The injected code gets all the anchor elements and extracts the scheme, URL, and the entire anchor element as a string. It then does additional processing on each link to look for possible issues, such as JavaScript being executed in an onclick, no href, or an encrypted URL. These could all be indicators that there is a potential issue with the link.

The processing in the content script reads a Nodelist of anchor elements from the DOM. It then loads attributes and analysis into an array of objects. This array is returned to the popup.js by calling the setDOMInfo function with the Array of objects. The call is issued on line 39 with the sendResponse function. If no anchor elements are found, the sendReponse notifies the calling function that nothing is found by returning undefined on line 10.

The setDOMInfo then calls a function that uses the data to build out a report for the user that is displayed in popup.html.

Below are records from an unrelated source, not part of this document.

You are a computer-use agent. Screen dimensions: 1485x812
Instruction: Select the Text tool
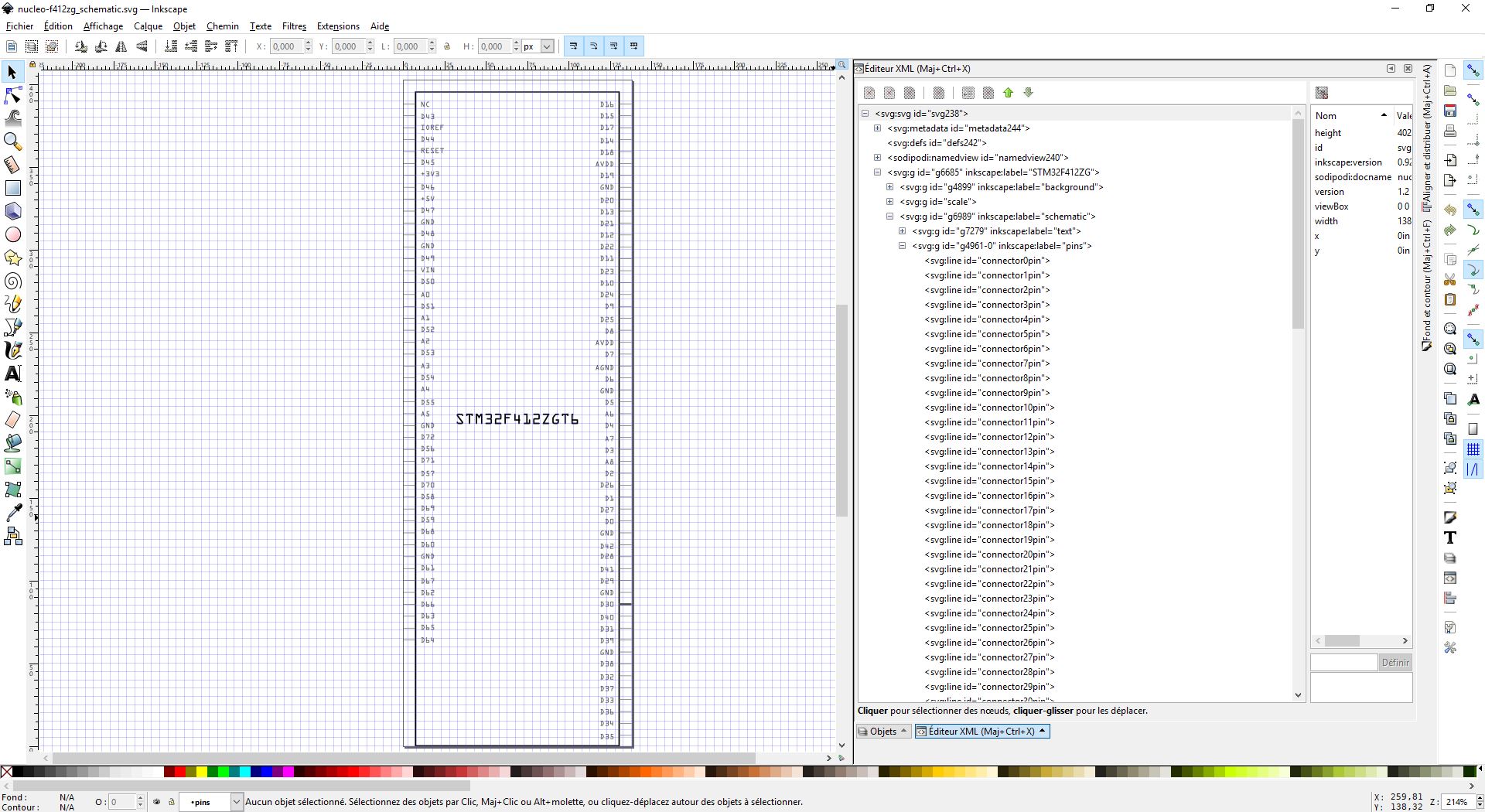pos(13,374)
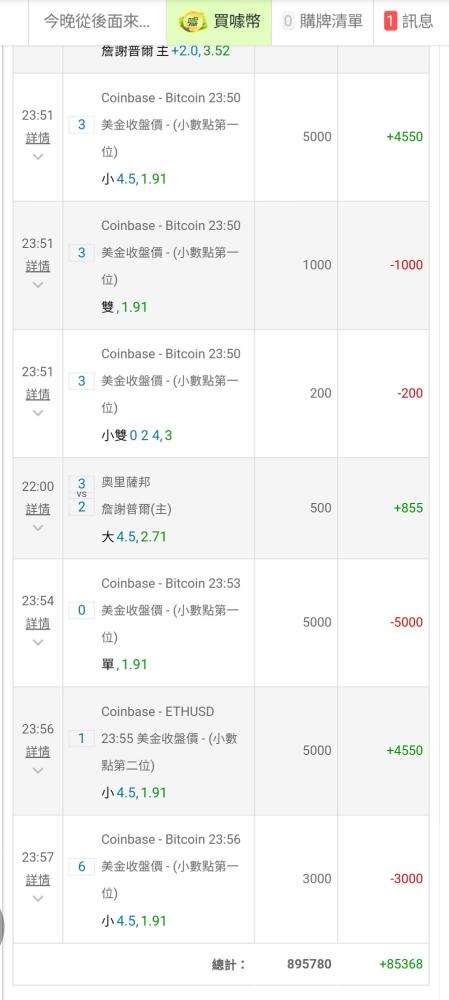Expand chevron under 23:54 bet row
The height and width of the screenshot is (1000, 449).
point(38,642)
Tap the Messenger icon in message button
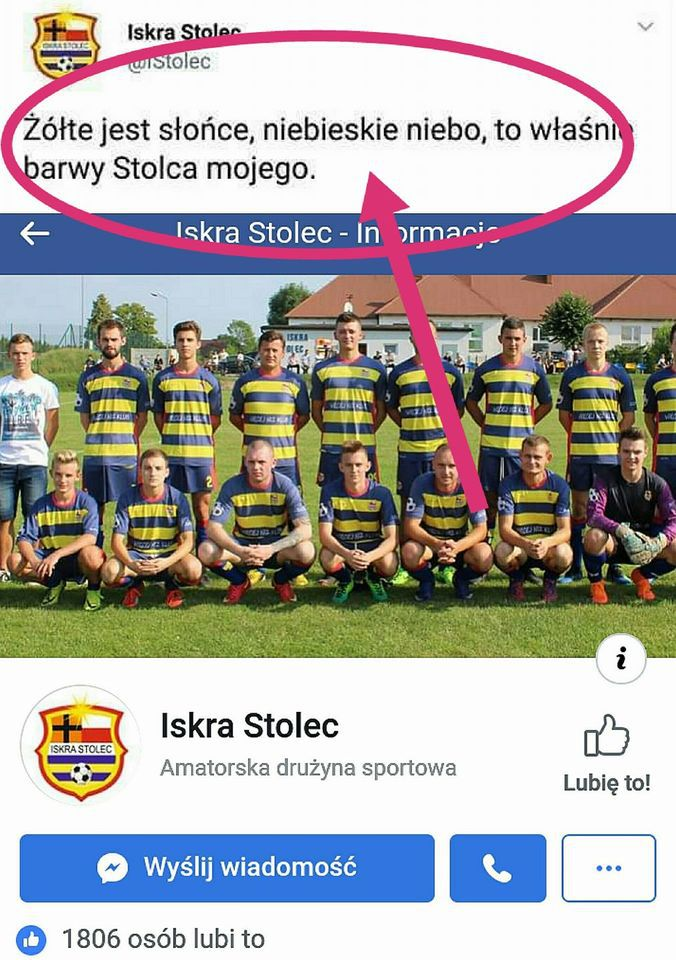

// Listen for messages from the popup.
// params are request object showing where from and subject, sender knows the tab if needed,
// sendReponse is the name of the function in popup to send the DOM data to
chrome.runtime.onMessage.addListener((request, sender, sendResponse) => {
  // First, validate the message's structure.
  if (request.from === "popup" && request.subject === "DOMInfo") {
    const schemeRegex = /^([a-z][a-z0-9+\-.]*):/;
    const anchors = document.getElementsByTagName("a");
    if (!anchors[0]) {
      sendResponse(undefined);
    } else {
      const links = new Array(anchors.length);

      for (let i = 0; i < links.length; i++) {
        let javascriptInHref =
          anchors[i].attributes.href &&
          anchors[i].attributes.href.value.indexOf("javascript") > -1
            ? true
            : false;
        let hasOnClick = anchors[i].attributes.getNamedItem("onclick") != null;
        let schemeMatch = anchors[i].href.match(schemeRegex);
        let schemeValue = schemeMatch ? schemeMatch[1] : "";
        let hrefValue = anchors[i].href;
        let textValue = anchors[i].text;
        links[i] = {
          href: hrefValue,
          text: textValue,
          scheme: schemeValue,
          hasHref: hrefValue ? true : false,
          hasNoJavascriptInHref: !javascriptInHref,
          hasNoOnclick: !hasOnClick,
          hasHrefUrl: hrefValue ? true : false,
          isEncrypted:
            schemeValue && schemeValue.indexOf("https") > -1 ? true : false,
          hasText: textValue ? true : false,
          anchorElString: anchors[i].outerHTML,
        };
      }
      sendResponse(links);
    }
  }
});

Debugging popup.js and content.js

Use the Chrome Dev tools inspector to debug both of the JavaScript files. Start by adding console.log statements to the code. The logs for the popup code are in the inspector for the popup.html page. The logs for the content code are in the inspector for the current web page. If a more detailed code walkthrough is needed, you can set breakpoints or the debugger command in the code.